A própria Câmara Brasileira do Livro (CBL), representante das editoras, livrarias, distribuidores e creditistas, apontou nas audiências públicas e em comunicado oficial ao Ministério da Cultura, algumas distorções agudas da minuta. Revisá-la é essencial para garantir os direitos autorais e manter o Brasil alinhado, nessa área, ao marco regulatório do mundo civilizado. Um dos principais problemas do documento, logo em seu Artigo 1º, é o risco de se confundir e se dificultar a plena preservação dos inalienáveis direitos dos autores, dada a complexidade, redundância do texto e sua superposição com outras leis. Além disso, a redação vigente, clara e objetiva, já é suficientemente eficaz.

Aspecto mais grave encontra-se no Artigo 3º, referindo-se à “harmonização dos direitos autorais com os interesses da sociedade”, quanto a “estimular a criação artística e a diversidade cultural e garantir a liberdade de expressão e o acesso à cultura, à educação, à informação e ao conhecimento”. A palavra “harmonização”, nesse contexto, mais parece um eufemismo para a imposição de restrições, estabelecendo clara relativização. Se prevalecesse a mudança, estariam abertas possibilidades de interpretações subjetivas, aleatórias e casuísticas do que é “interesse da sociedade”. Poderia ser interpretado como tal, por exemplo, a livre impressão, sem quaisquer indenizações, de um livro que alguém julgasse ser fundamental para toda a população brasileira? Ou proibida a publicação e venda de uma obra questionada por alguma instância do poder público?

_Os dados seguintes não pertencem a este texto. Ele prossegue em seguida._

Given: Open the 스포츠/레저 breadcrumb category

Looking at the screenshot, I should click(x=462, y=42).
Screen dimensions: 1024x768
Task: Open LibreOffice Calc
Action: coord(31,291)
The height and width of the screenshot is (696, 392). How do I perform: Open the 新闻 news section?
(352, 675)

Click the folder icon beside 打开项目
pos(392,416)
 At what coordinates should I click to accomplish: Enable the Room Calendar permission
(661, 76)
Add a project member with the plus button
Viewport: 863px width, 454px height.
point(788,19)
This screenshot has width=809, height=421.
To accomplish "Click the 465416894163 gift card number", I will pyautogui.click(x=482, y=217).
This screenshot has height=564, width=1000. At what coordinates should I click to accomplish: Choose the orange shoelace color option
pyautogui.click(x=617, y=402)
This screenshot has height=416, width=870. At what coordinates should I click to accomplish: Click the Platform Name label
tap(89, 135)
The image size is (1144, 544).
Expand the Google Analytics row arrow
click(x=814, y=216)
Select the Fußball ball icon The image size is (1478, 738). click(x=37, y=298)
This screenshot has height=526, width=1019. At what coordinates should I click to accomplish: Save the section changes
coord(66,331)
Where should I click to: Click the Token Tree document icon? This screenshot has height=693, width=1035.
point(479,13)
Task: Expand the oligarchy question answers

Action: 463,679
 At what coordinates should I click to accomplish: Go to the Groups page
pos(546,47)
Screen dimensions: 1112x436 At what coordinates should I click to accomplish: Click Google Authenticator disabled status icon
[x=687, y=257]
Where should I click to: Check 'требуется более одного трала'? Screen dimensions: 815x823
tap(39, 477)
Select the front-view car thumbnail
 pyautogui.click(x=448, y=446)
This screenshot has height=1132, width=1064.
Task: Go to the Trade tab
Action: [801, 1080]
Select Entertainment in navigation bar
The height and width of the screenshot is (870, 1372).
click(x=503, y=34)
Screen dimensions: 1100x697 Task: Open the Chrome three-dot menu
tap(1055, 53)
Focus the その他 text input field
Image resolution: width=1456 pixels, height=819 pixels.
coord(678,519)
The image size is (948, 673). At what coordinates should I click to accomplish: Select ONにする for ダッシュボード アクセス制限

Ora, não se pode estabelecer limites ao exercício e usufruto de direitos legítimos, à liberdade criativa, à livre expressão do pensamento e à veiculação de conteúdos. Em casos nos quais alguma pessoa física ou jurídica sentir-se lesada, a legislação brasileira já conta com dispositivos adequados para a reparação jurídica. Portanto, o que se propõe no artigo 3º é contraditório com a Constituição e inaceitável sob o ponto de vista da democracia.

Outro equívoco flagrante verifica-se no Artigo 46º da proposta de emenda, que autoriza a “reprodução integral de qualquer obra legitimamente adquirida, quando destinada a garantir a sua portabilidade ou interoperabilidade, para uso privado e não comercial”. Apesar das limitações especificadas, controlar a atividade de cópia configura-se como tarefa quase impossível. Seria instituído, ainda, um subsídio jurídico à reprodução integral, sem qualquer contrapartida para o titular dos direitos autorais. Ademais, a reprografia pirata já provoca prejuízo de um bilhão de reais/ano para o mercado editorial brasileiro. Imaginem se passasse a ser praticada sob as bênçãos da lei…

Rosely Boschini é presidente da Câmara Brasileira do Livro (CBL).